The problems caused by coal were not entirely their fault—the state's control over extraction rights and frequent crackdowns encouraged mine owners to cash in as quickly as possible and with minimum concern for safety. But mine owners were a reviled group, who were accused of having blood on their hands, ruining the land and being the epitome of bad taste. Young people who drove flashy cars, wore loud clothes and treated people badly were taunted as being "like the child of a Shanxi mine own- er." The image was not helped by the forty Porsches seen at the ostentatious wedding parade of one of these children.
Pan Yue, the deputy environment minister, described the bosses as little more than parasites. "Coal-mine owners from Shanxi province indiscriminately extract coal and dig up the land, creating pollution. As a result they become extremely wealthy. Once they have polluted Shanxi, however, they do not stay there. Instead they move to Beijing, where they buy luxury villas and push up house prices. They have also pushed up property prices in all the coastal regions of north China. If these areas then become polluted, they will no doubt move to the US, Canada or Australia and cause inflation there too. They create pollution, but are removed from its consequences. They take all the benefits of polluting industries, but pay nothing towards the clean-up costs."

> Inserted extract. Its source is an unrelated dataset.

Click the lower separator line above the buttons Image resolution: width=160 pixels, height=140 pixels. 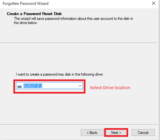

The true cost of the mines never shows up on balance sheets. For the mining provinces, it is a curse. They receive far from a fair market price because the mines are owned by the state and the colliery owners get the rights to profit from extraction. The prosperity of cities like Shanghai and Beijing is based on cheap energy from provinces like Shanxi and Shaanxi, which are left with the environmental and health costs. One influential study estimates the environmental and social costs associated with China's use of coal at about 7.1 per cent of the nation's GDP in 2007.
Industry forecasters say it can't go on. Without a long-term strategic plan, the country's reserves will be exhausted before the end of the century. The government has responded with a drive for more efficiency, the key focus of president Hu Jintao's "Scientific Outlook on Development." It has closed small private mines and opened automated mega-collieries. It has replaced small old thermal plants with supercritical and ultra-supercritical generators equipped with scrubbers and other technology to reduce emissions of nitrogen dioxide and sulphur dioxide (though it has not always been properly used). Policymakers are studying the possibility of a carbon tax. More public funds and utility cash are being invested in "clean coal" technology. Along with the tightening of safety standards, this has begun to drive up the cost of domestic coal, as has Shanxi's introduction of an ecological restoration fund.

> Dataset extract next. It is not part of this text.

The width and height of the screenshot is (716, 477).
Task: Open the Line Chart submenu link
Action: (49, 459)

Indeed, as prices soared in 2008, many factories in the southeast started importing from Australia and elsewhere. Abandoning coal completely is not, of course, an option, as I learned in a discussion with Xiao Yunhan, an energy visionary at the Chinese Academy of Sciences. "Nobody likes coal, even in China. But do you have a better solution for our energy supply problems?" he said. He expected consumption of coal to double over the following ten years. For at least another two decades, China would be trapped in a coal-dependent economy.
"Even if China utilises every kind of energy to the maximum level, it is still difficult for us to produce enough energy for economic development. It's not a case of choosing coal or renewables. We need both," the senior scientist said. "We have to use coal so the best thing we can do is make that use as efficient as possible."
Unlike the Meng brothers, people will not be expected to eat lumps of anthracite, but industrialists are expected to find new ways to consume carbon. In addition to installing newer and more efficient power plants, China is also ahead of other nations in developing and adopting Integrated Gasification Combined Cycle (IGCC) technology that turns coal into gas, removes impurities, maximises efficiency and can capture carbon. In the future, Xiao predicted plants will be able to turn coal into gas and diesel, capturing and eventually sequestrating carbon dioxide emissions. Some of the technology is at an advanced stage of development.